Becky is bound to have wicked fun, proving their underestimation of her gruesome proclivities to be a grave mistake. With Anthony’s exploded head painting the lawn red, you’d think that the rest of them, especially Darryl, would take the girl a bit more seriously. But Darryl has reasons to at least attempt some sort of intimidation during his negotiation with Becky. After all, she’s in possession of the thumb drive, which would mean a world of pain for each member of the Noble Men if the authorities got their hands on it. The Becky we know, adore, and frankly, even fear, to some extent, isn’t without a soft side. It’s evident when she hesitates and takes a step back at Twig’s mention of his son. Having lost her father to a brainless killing spree, Becky knows better than to be impulsive about taking a father away from a kid. But if Twig can be stupid enough not to concoct a lie when he’s asked what his son’s name is, which happens to be Adolf, for crying out loud, he’s practically asking to be sliced into bits and pieces.
Things do seem quite grim when Darryl, proving himself to be a tad resourceful, tranquilizes Becky and holds her hostage.
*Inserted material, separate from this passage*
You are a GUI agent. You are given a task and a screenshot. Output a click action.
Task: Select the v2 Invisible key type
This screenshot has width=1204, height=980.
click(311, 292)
And in comes the most ridiculous twist of them all in the form of the same old woman whom Becky had the misfortune of meeting once before, who happens to be Darryl’s mom and has named him after herself. So much for smashing the patriarchy! But even Darryl Sr.’s audacious temper is no match for Becky’s quick-as-a-cat movements. In Becky’s defense, no one should mess with a dog parent’s emotions.
A poetic payback sees to it that Darryl Sr. pays dearly for her crimes. If not a bullet, it may as well be a knife through her head. Whether it’s his general overconfidence or the rush of violently murdering Sean, no amount of blood Becky leaves in her wake is enough to intimidate Darryl Jr. There’s nothing a string of booby traps can’t fix, nonetheless. Darryl Sr.’s rabid and clueless resurrection and subsequent re-murder aside, the path to Becky rescuing her dog and getting on her sort-of-merry way is quite easy. And Diego is, for a change, a dog that does survive a thriller. But how can she rest when she knows that the thickheaded DJ is out there living his best life, singing along to racist beats?
The Wrath Of Becky‘s ending takes quite a few ridiculous liberties with its incredulous hijinks, even for a film that, more often than not, lets the credibility of events take a back seat. For the CIA to seek out Becky and hire their youngest recruit may not be convincing in the real world, but considering she has been carrying the Valknut key ever since the prequel, who are we to stand in the way of her finding out the can of worms it actually opens? Thanks to Darryl Jr., Becky is now aware of the coordinates etched on the key. If another sequel, of which there’s a fair possibility, does get made, Becky will likely find out the sinister treasure that the Neo-Nazis from Becky were after. Until then, let’s just bask in the heat of the hand cannon that disrupts DJ’s singing party and sends him to hell, where he rightfully belongs.